Please send me a PM with your phone or account number so I can assist you with some troubleshooting. Thank you!


----------



## scooter_x (Apr 30, 2012)

Raymond,

I am all set. The display mode was getting set to zoom on the TV and had nothing to do with the hopper unit.


----------



## [email protected] Network (Jul 21, 2011)

I'm glad you were able to get this worked out! If you need assistance with anything else please let me know.


----------



## Sportsman (May 28, 2012)

I've been having the same problem from day one and it's not the TV that I can tell. Problem only occurs after Hopper goes to sleep over night.
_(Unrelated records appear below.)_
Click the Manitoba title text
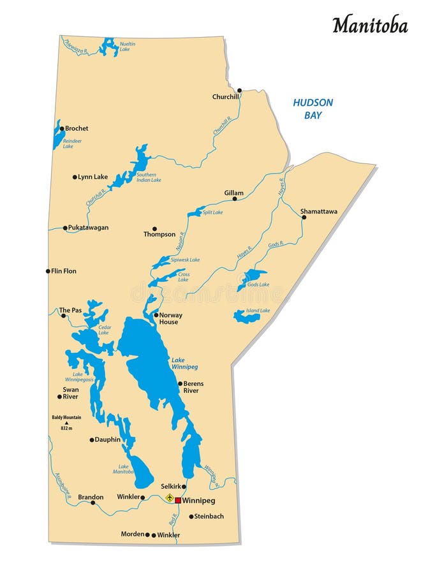(369, 24)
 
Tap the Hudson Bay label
(313, 108)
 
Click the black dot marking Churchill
(239, 91)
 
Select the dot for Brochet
(62, 128)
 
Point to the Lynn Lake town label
(92, 177)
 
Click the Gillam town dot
(235, 199)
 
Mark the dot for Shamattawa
(304, 217)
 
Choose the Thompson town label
(159, 234)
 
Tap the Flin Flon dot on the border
(48, 271)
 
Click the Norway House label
(170, 318)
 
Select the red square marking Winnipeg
(178, 501)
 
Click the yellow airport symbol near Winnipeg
(169, 497)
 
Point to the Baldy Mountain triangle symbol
(66, 423)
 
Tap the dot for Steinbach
(191, 517)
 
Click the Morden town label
(132, 534)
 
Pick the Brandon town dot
(93, 503)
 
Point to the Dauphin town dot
(92, 439)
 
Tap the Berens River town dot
(180, 383)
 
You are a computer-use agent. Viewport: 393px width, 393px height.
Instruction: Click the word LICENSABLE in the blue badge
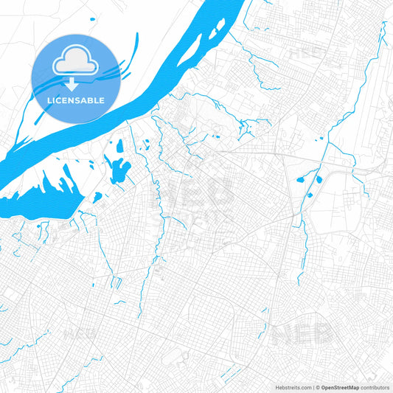click(74, 100)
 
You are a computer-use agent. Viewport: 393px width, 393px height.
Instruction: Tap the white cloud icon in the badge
click(74, 61)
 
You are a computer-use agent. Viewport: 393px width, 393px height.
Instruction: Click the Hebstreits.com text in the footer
click(291, 387)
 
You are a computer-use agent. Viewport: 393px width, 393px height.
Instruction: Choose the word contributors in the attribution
click(375, 387)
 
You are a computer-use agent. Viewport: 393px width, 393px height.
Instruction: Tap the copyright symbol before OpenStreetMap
click(318, 387)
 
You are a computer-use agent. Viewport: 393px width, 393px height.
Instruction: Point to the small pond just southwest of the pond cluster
click(97, 197)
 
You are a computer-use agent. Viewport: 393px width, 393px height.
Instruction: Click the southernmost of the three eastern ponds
click(310, 195)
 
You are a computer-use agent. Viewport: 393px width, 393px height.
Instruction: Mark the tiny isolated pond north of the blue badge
click(91, 20)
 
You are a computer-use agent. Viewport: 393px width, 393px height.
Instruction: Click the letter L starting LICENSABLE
click(47, 100)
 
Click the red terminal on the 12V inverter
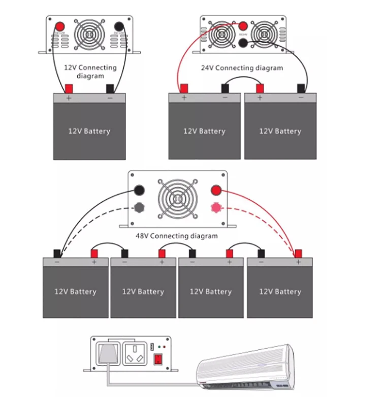[59, 26]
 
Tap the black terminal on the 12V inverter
[120, 26]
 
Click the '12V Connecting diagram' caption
[90, 71]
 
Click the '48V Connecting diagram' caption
[177, 236]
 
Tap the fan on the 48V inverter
[177, 198]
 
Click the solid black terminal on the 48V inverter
[138, 191]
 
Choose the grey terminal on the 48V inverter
[138, 207]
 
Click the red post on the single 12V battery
[69, 88]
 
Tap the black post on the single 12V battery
[110, 88]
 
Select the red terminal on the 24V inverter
[242, 26]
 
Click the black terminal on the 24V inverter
[242, 43]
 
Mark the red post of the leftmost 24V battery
[183, 88]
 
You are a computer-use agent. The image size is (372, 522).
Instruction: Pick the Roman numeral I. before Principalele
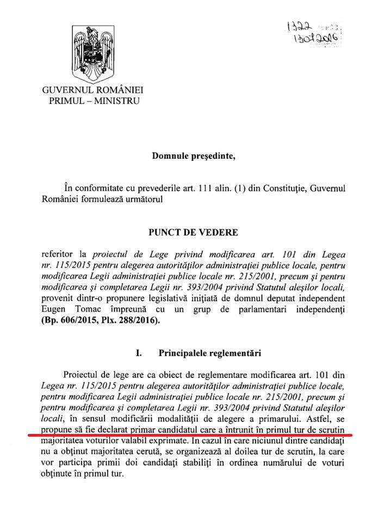coord(140,353)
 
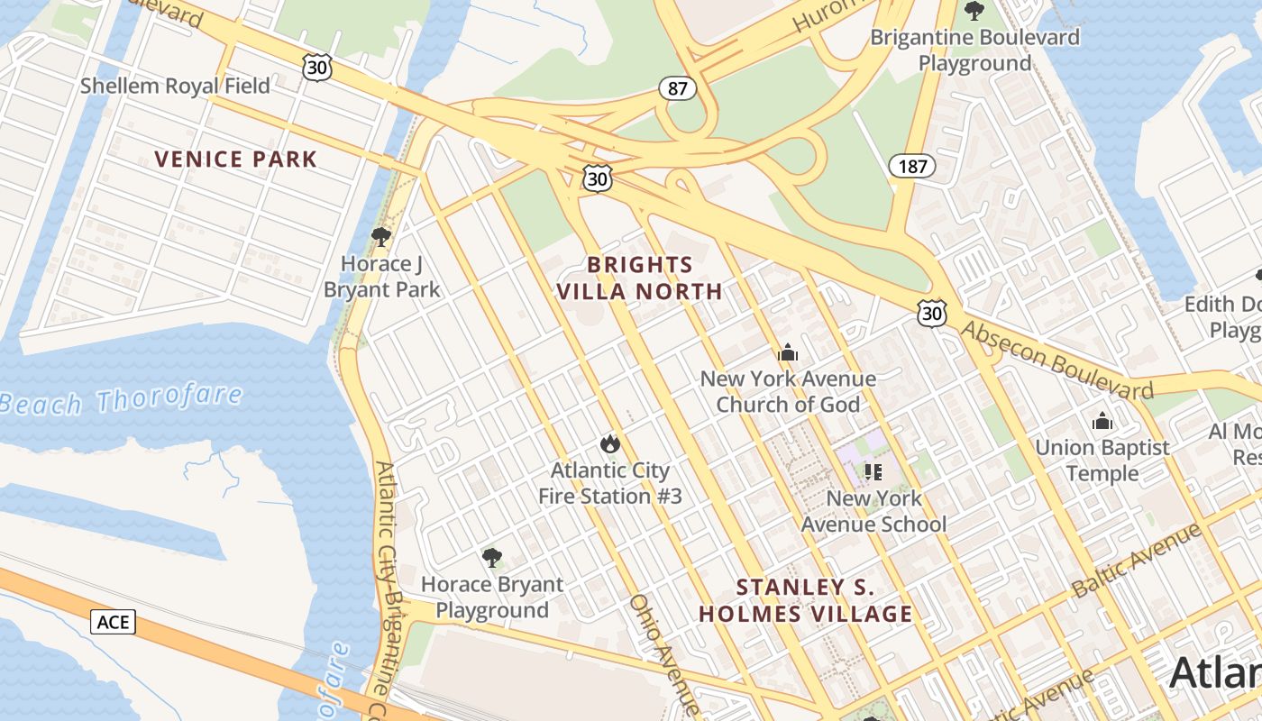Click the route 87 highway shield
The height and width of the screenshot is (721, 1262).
pyautogui.click(x=678, y=88)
In morning, one of two things occurs (sometimes both). 
1. Image is always larger than TV screen
2. Sometimes setting changed from zoom to normal.

Temporary solution I've used is toggling resolution between 720p and 1080i in Hopper Menu.

I'm using a Pioneer AVR and have a 720p Pioneer Plasma. I've changed the order of boot-up and everything else to no avail.


----------



## tcatdbs (Jul 10, 2008)

I've also noticed that all the logos in the guide are cut-off at the left. I have to go into adjust screen size by two "-" clicks to get them to show up. Definitely zoomed out more than it should be in normal mode. New Panny 60st50, so not sure if it's the Hopper or the TV, I'm thinking Hopper since DVDs look normal.


----------



## [email protected] Network (Jul 21, 2011)

Sportsman said:


> I've been having the same problem from day one and it's not the TV that I can tell. Problem only occurs after Hopper goes to sleep over night.
> 
> In morning, one of two things occurs (sometimes both).
> 1. Image is always larger than TV screen
> ...


Is the Hopper connected directly to the TV using an HDMI cable?


----------